We discovered that Malassezia was overrepresented in COVID-19 convalescents who did not receive antibiotics during hospitalization (group II). Dupuy et al. identified the Malassezia genus as a dominant fungal genus in the oral microbiome. Moreover, their research demonstrates that Malassezia is consistently present in healthy individuals, suggesting a potential role in oral homeostasis. Notably, their findings align closely with our results, further supporting the significance of Malassezia in the oral environment49. Additionally, Malassezia has been implicated in cases of systemic inflammation during the progression of COVID-1913.

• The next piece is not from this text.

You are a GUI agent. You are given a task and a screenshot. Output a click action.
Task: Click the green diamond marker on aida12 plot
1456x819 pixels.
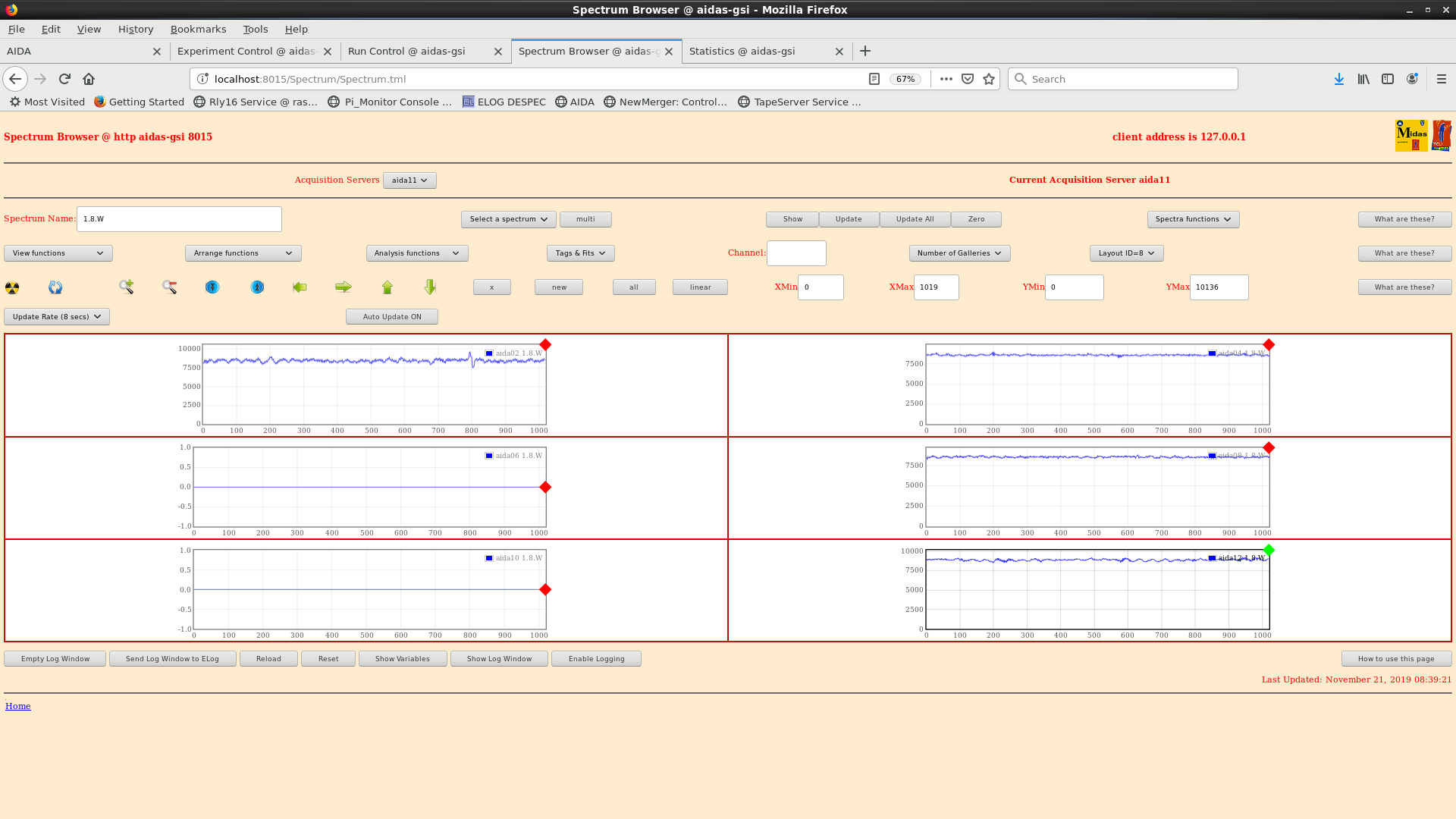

At the same time, we noticed the overrepresentaion of molds such as Aspergillus and Penicillium in the saliva of our control group (Fig. 4C,D). Furthermore, we showed a strong positive correlation of the genus Aspergillus with the genus Cladosporium and Amyloporia and Cladosporium. For example, Aspergillus and Cladosporium have previously been identified as genus-level constituents of the oral mycobiome32,49. Due to their ubiquitous nature, the presence of these fungi in the oral cavities of healthy individuals was interpreted as most likely of environmental origin, from food and breathing49. Wei et al.6 reported results similar to ours regarding the Aspergillus genus, observing a prevalence of 1.34% in COVID-19 recovered patients compared to 2.49% in healthy controls. We would also like to point out that we have demonstrated fungi in individual patients that are not yet well characterised as residents or oral pathogens. Nevertheless, they were present in the saliva of the patients we examined or of the control subjects. For example, we noticed characteristic overrepresentation of Kazachstania genus due to the high percentage of this fungus in two patients in particular. The genus Kazachstania is rarely described as a human pathogen to date50. In our patients, one of them when the Kazachstania genus was present, there was no Candida genus (no. 2815, Fig. 3B), but in the second one, there was the co-presence of Kazachstania and Candida genera. It should be investigated in the larger study group in the future. In the study designed by Kralova et al. Kazachstania heterogenica var. weizmannii was discovered as murine commensal that antagonizes C. albicans colonization and significantly reduces its abundance in animal model51. This suggests that Kazachstania may play a protective role in reducing Candida proliferation, potentially mitigating fungal overgrowth in the oral cavity.
We made significant efforts to elucidate the alterations and roles of oral fungi in patients who have recovered from COVID-19; however, certain limitations remain in this study. One of the limitations of our research was the challenges associated with existing fungal taxonomy databases. Enhancing these databases through a more comprehensive classification of taxa would significantly aid in advancing our understanding of oral fungal ecology in mycobiome research. Another aspect to consider is that our findings are based on samples collected from a specific geographic area, so the observed changes in composition might not be representative of COVID-19 patients from different regions or countries. Similar limitations were noted in the studies by Rizzello et al.13.
Additional large-scale prospective studies are necessary to compare the mycobiome of COVID-19 patients with that of contemporary healthy individuals. Such research could provide further validation of our findings and contribute to corroborating existing data. Despite some shortcomings of our study, we achieved our goal, which was to provide a broader perspective on SARS-CoV-2 infection and to evaluate the interaction between oral health and microbiota, with a particular focus on the mycobiome.